The court in that case also rejected the argument that the politically charged spoof should be a protected form of expression under the Charter, stating that the caw could not appropriate the private property of Michelin – the ‘Bidendum’ copyright – as a vehicle for conveying their anti-Michelin message. Freedom of expression, the court held, is not an absolute value.

In another earlier Canadian trademarks case, the makers of ‘Pierre-Eh,’ an obvious parody of the popular Perrier mineral water, also attempted to argue that their parody should be protected as a form of free speech. The court, however, disagreed and held that freedom of expression does ‘not afford a licence to impair the business integrity of the owner of the marks merely to accommodate the creation of a spoof.’

Fair dealing and fair

use defence

Canadian copyright law does provide a defence for ‘fair dealing’ – you can use any work for the purpose of private study, research, criticism, review, or newspaper summary.

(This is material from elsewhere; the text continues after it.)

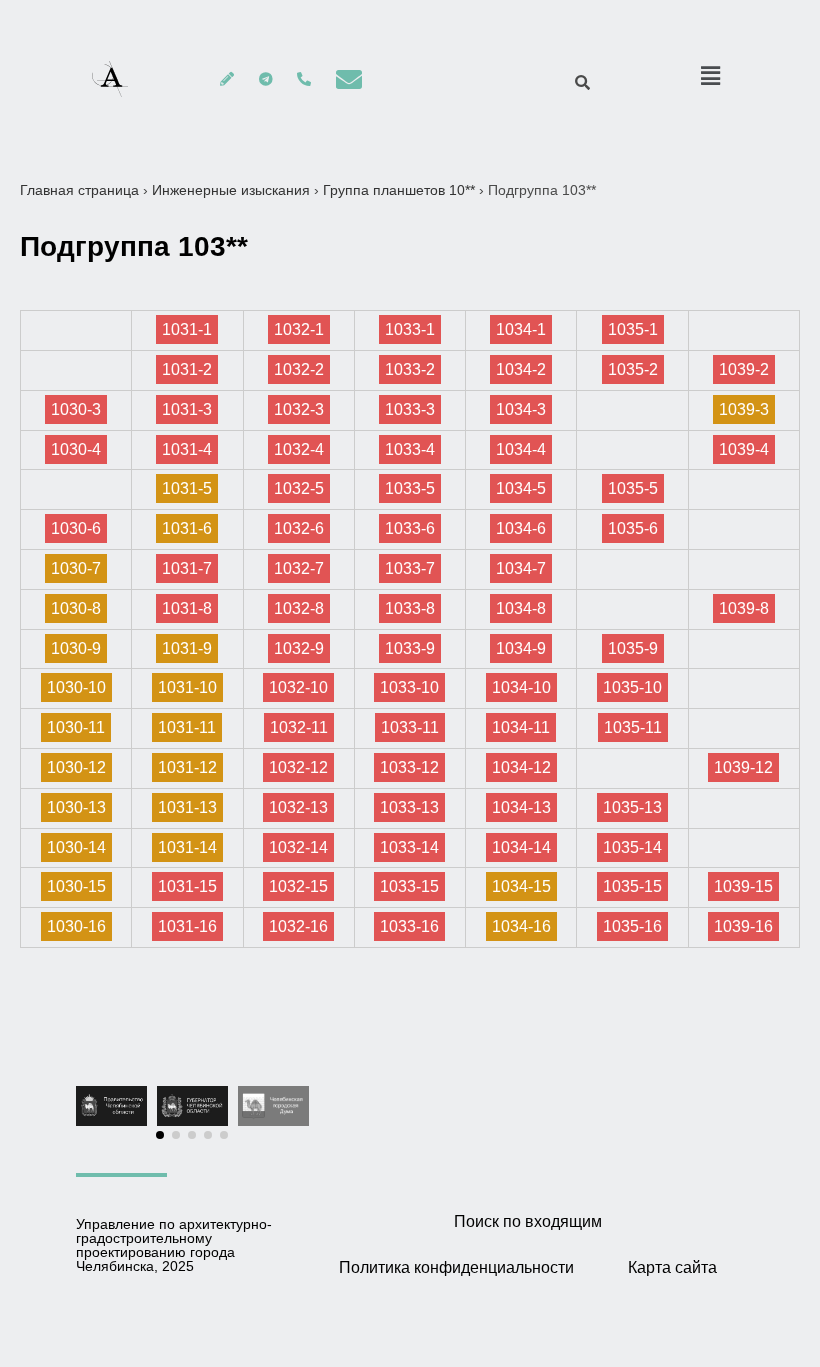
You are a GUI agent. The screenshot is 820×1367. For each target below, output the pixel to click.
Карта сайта (672, 1267)
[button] (160, 1135)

Canadian courts, however, have tended to interpret the fair-dealing provision quite strictly. Any parodist which has taken a fair portion of an original work in creating their satire may have a difficult uphill challenge in convincing the court that it should be protected as a valid form of ‘criticism’ under the Copyright Act.

In fact, the federal court in the Michelin case expressly stated that under Canadian copyright law, ‘criticism’ is not synonymous with parody and does not therefore exist as an exception to copyright infringement.

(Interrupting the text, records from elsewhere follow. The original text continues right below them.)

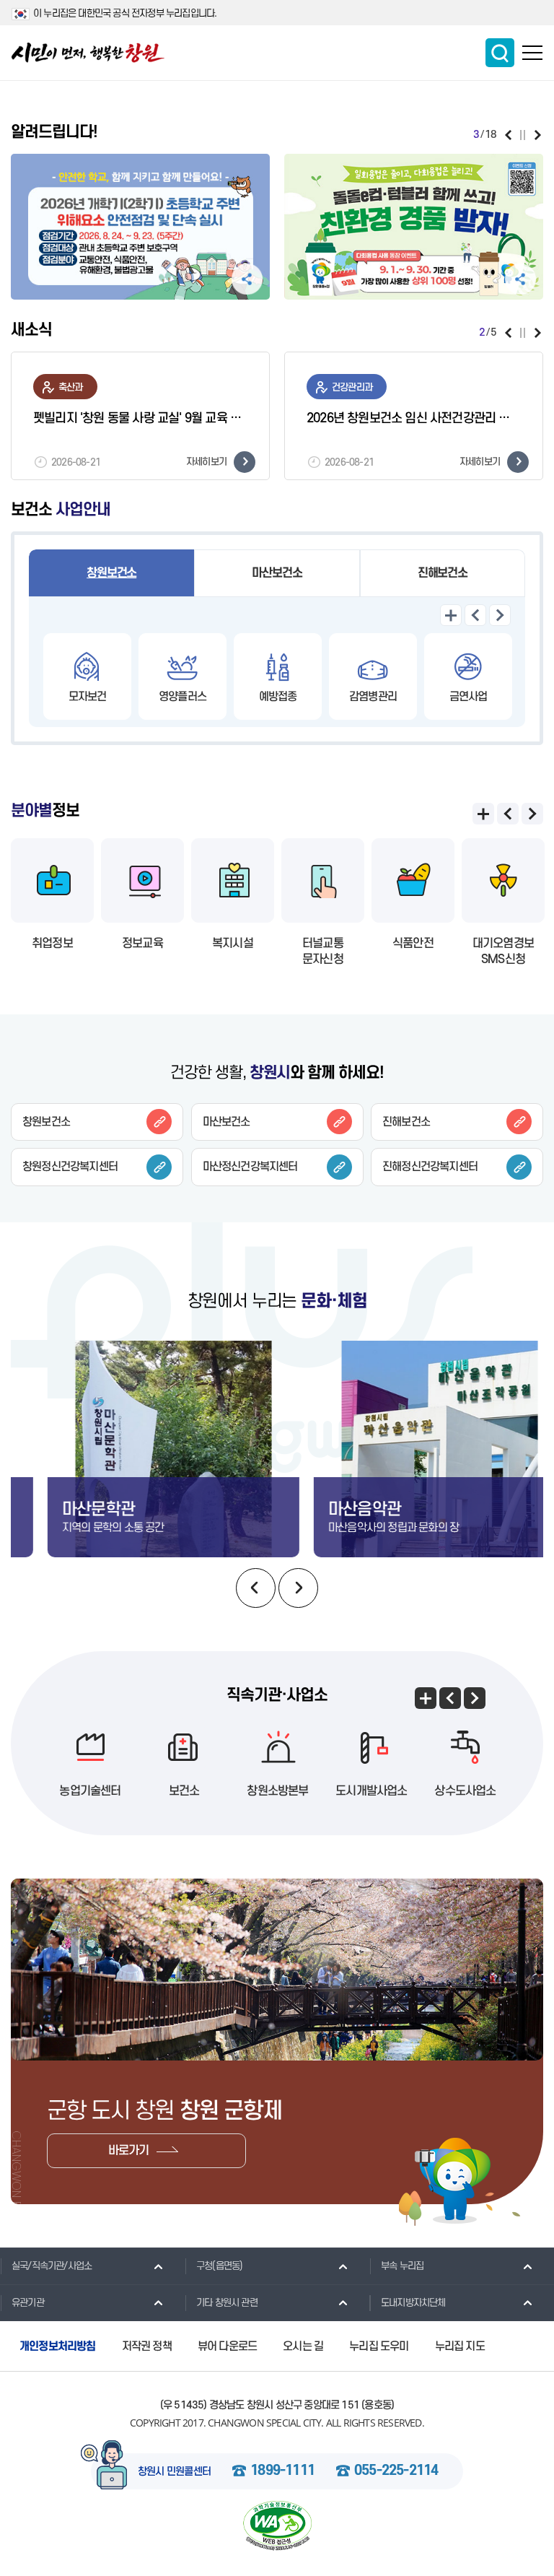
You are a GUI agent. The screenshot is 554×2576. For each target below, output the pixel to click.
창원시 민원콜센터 (174, 2472)
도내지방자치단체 (413, 2302)
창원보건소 (111, 573)
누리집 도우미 (378, 2346)
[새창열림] (140, 227)
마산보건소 (277, 573)
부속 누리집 (402, 2265)
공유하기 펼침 (247, 279)
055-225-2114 (396, 2471)
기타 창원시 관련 (227, 2302)
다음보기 (538, 135)
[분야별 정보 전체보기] (483, 813)
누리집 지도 (460, 2346)
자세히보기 (206, 461)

American courts appear to give parodists more leeway. They have acknowledged that under the u.s. ‘fair use’ defense, parodists may criticize and comment another’s copyrighted work and will generally only lose protection if more of the work is used than is necessary to recall or ‘conjure up’ the object of the satire.

Paramount Pictures was recently sued for its advertisement for Naked Gun: The Final Insult 33 1/3 by celebrity photographer Annie Liebovitz for copyright infringement. Liebovitz claimed that Paramount had infringed the copyright to her famous nude shot of a pregnant Demi Moore, which appeared on the August 1991 cover of Vanity Fair. Paramount’s ad featured a photo of actor Leslie Nielsen’s head superimposed on the naked body of a pregnant model and was posed in a position similar to Moore’s.

Paramount agreed that it had copied Liebovitz’s photo, and that its ad was so similar to the Vanity Fair photo that it could avoid liability only if its ad was a ‘fair use.’

Liebovitz lost at trial and argued on appeal that because the studio’s use was commercial, it should receive little protection under the fair use doctrine.

The Court of Appeals disagreed with her and ruled in Paramount’s favor. The judge held that although in the past American courts had tended to view commercial uses as presumptively unfair, the position is now that commercial uses merely tend to weigh against fair use.

The Paramount decision follows the reasoning in the 2 Live Crew case in which Roy Orbison’s publisher sued the rap music group, alleging that their Pretty Woman recording infringed the copyright to Orbison’s ballad. The music publisher argued that the commercial nature of the 2 Live Crew parody made it presumptively unfair.

The Court of Appeals agreed, but its decision was reversed by the Supreme Court, which held that a work’s commercial nature is only one element of the enquiry into the purpose and character of a parody.

The commercial aspect of parodies is what most often means legal headaches for filmmakers, broadcasters and publishers.

Although the decision in the Paramount case seems to indicate a shift in the u.s. judicial thinking about the extent to which the commercial nature of a parody should be a primary factor in determining its level of protection, the law in Canada remains unclear.

The prudent parodist should therefore still be wary of copying protected works for solely commercial purposes. Although writers may believe their satires are witty, creative, and entertaining, the owner of the original may not be quite so amused.

(This article contains general comments only. It is not intended to be exhaustive and should not be considered as advice on any particular situation.)